Maybe I am misunderstanding something, but to me it is very intuitive that there is a big jump from the embedding output to the first transformer block output. The embedding is backpropagated into so it makes sense to see all representations as representations of the prediction we are trying to make, i.e. of the next word.
But the embedding is a prediction of the next word based on only a single word, the word that is being embedded. So the prediction of the next word is by necessity very bad (the BPE ensures that, IIUC, because tokens that would always follow one another are merged).
The first transformer block integrates hundreds of words of context into the prediction, that’s where the big jump comes from.
Great post!
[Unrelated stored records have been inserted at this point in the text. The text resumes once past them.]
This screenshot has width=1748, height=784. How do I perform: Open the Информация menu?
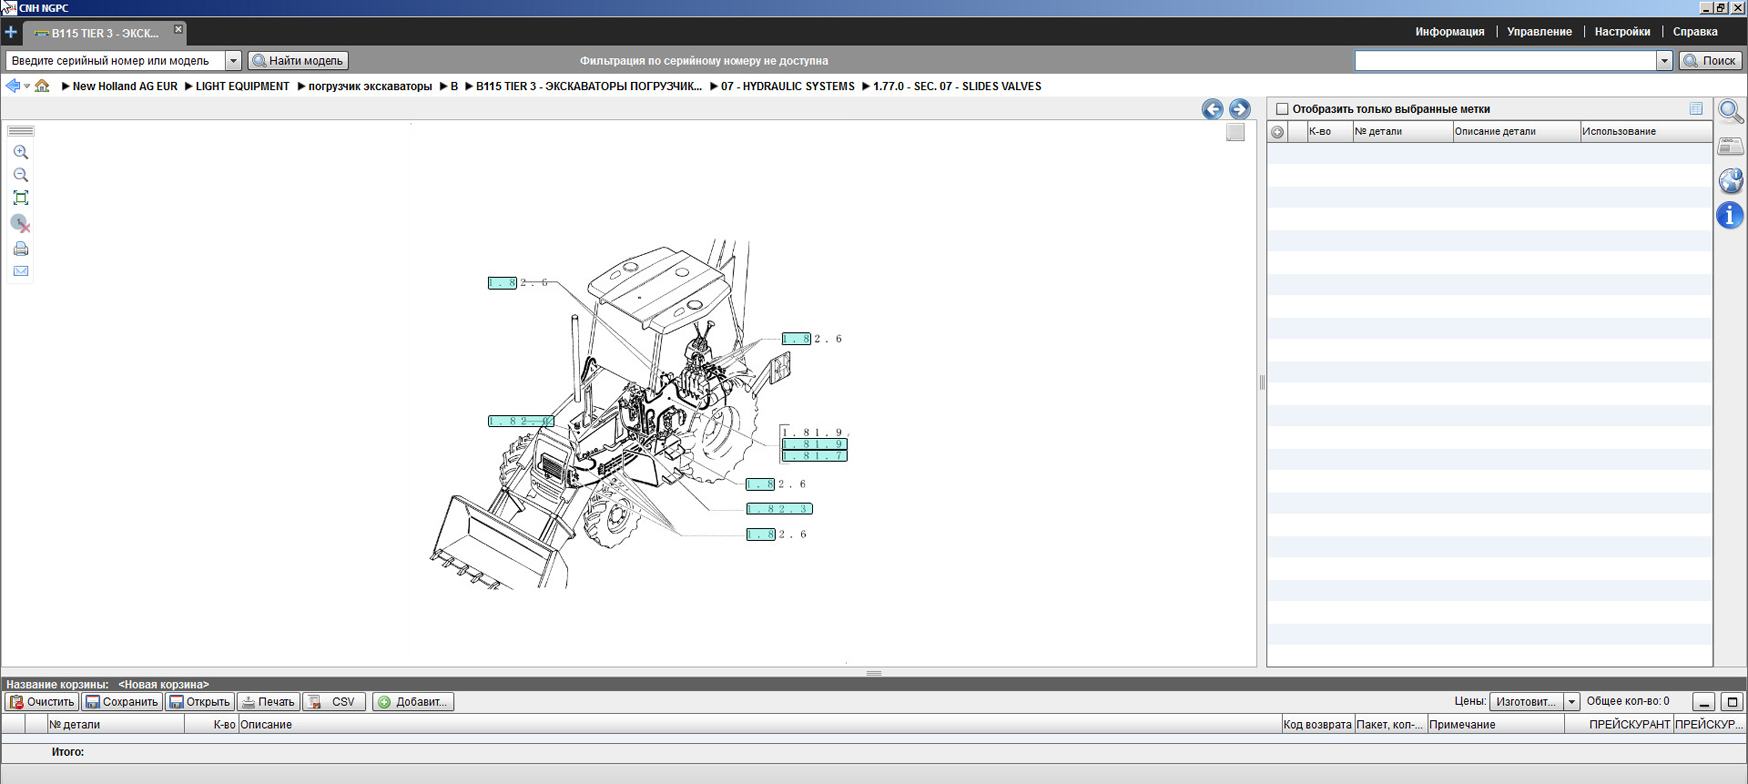coord(1449,32)
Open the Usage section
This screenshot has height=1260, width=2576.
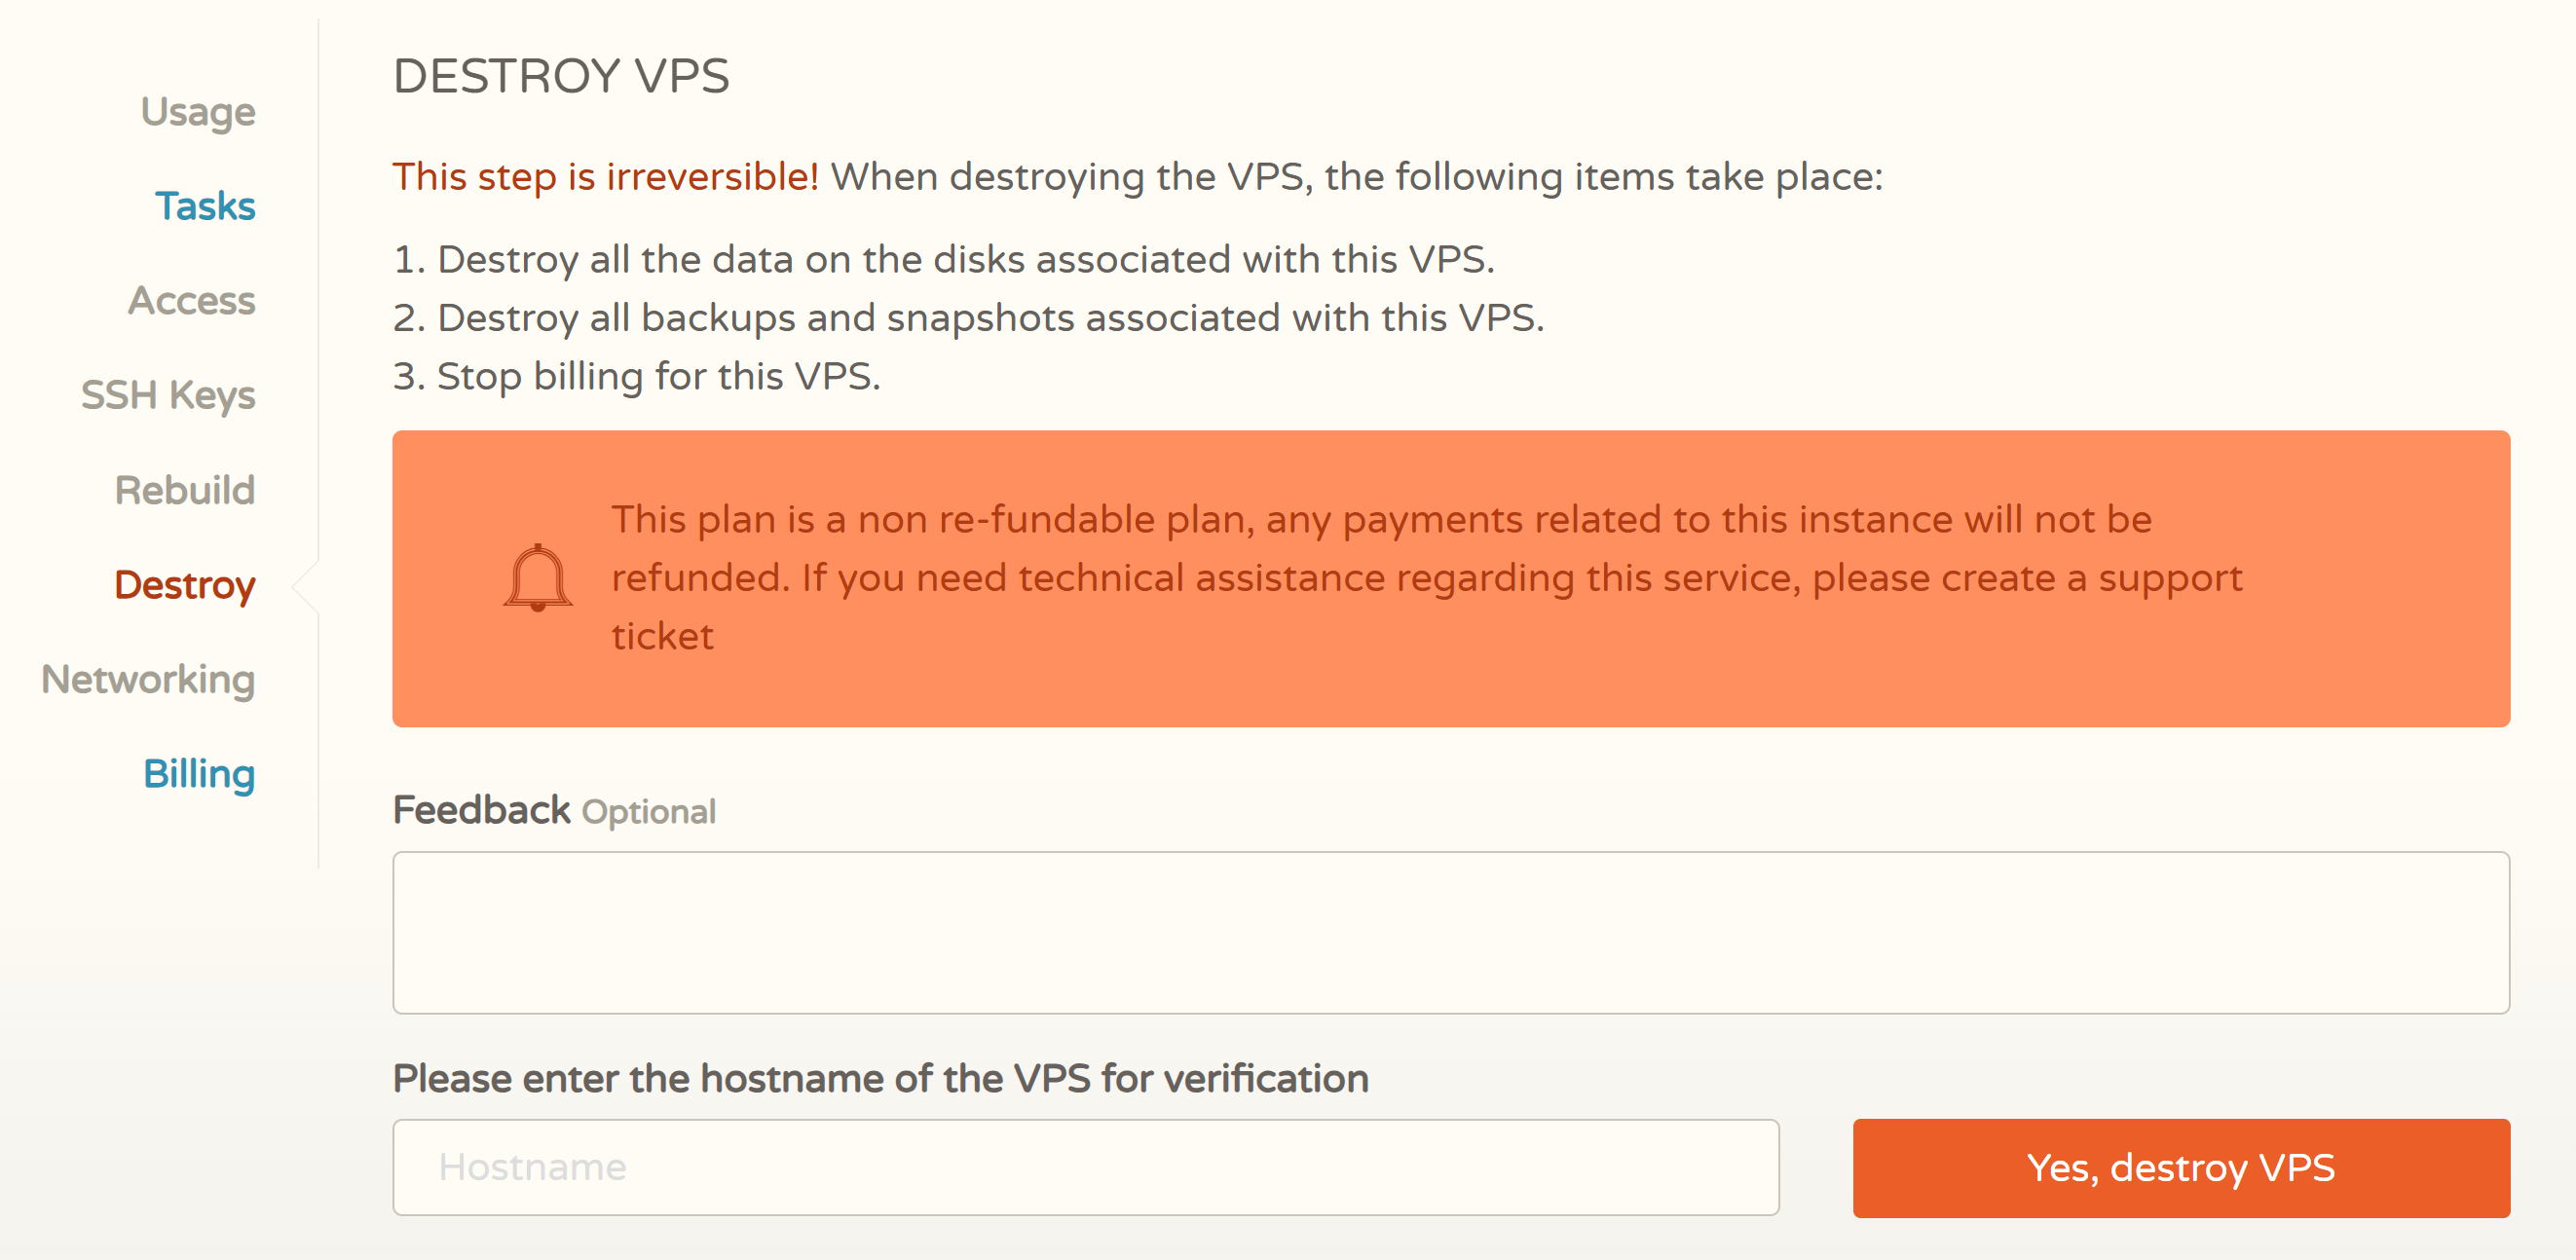coord(198,111)
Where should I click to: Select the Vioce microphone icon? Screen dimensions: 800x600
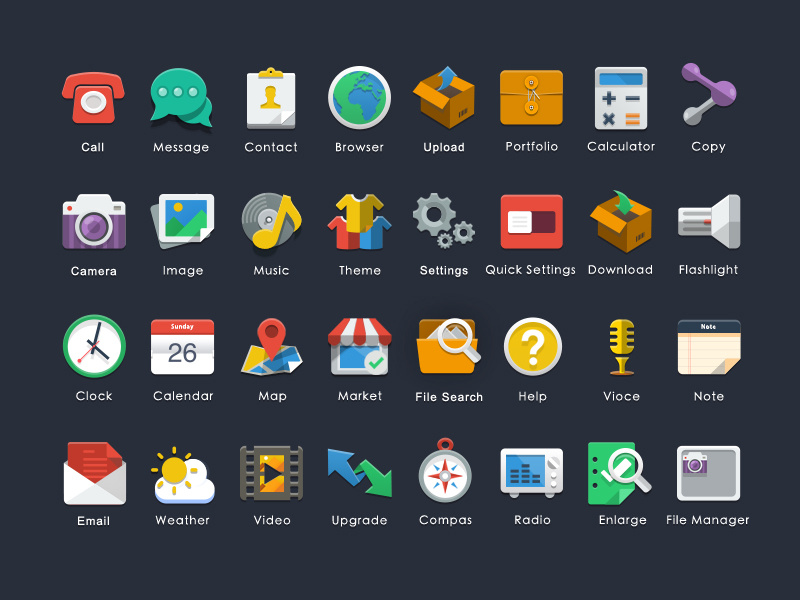(x=621, y=347)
I had trouble wrapping my head around the „inconsistency“ in the first paper, now I think I get it: TL;DR in my own words:
There are three regimes of increasing information uptake, ordered by how cheap they are in terms of compute:
- Increasing sampling efficiency by increasing model size —> this runs into diminishing returns because sample efficiency has a hard upper bound. —> context window increase?
- Accessing more information by training over more unique samples —> will run into diminishing returns when unique data runs out. —> multi-modal data?
- Extracting more information by running over the same samples several times —> this intuitively crashes sampling efficiency because you can only learn the information not already extracted in earlier passes. —> prime candidate for active learning?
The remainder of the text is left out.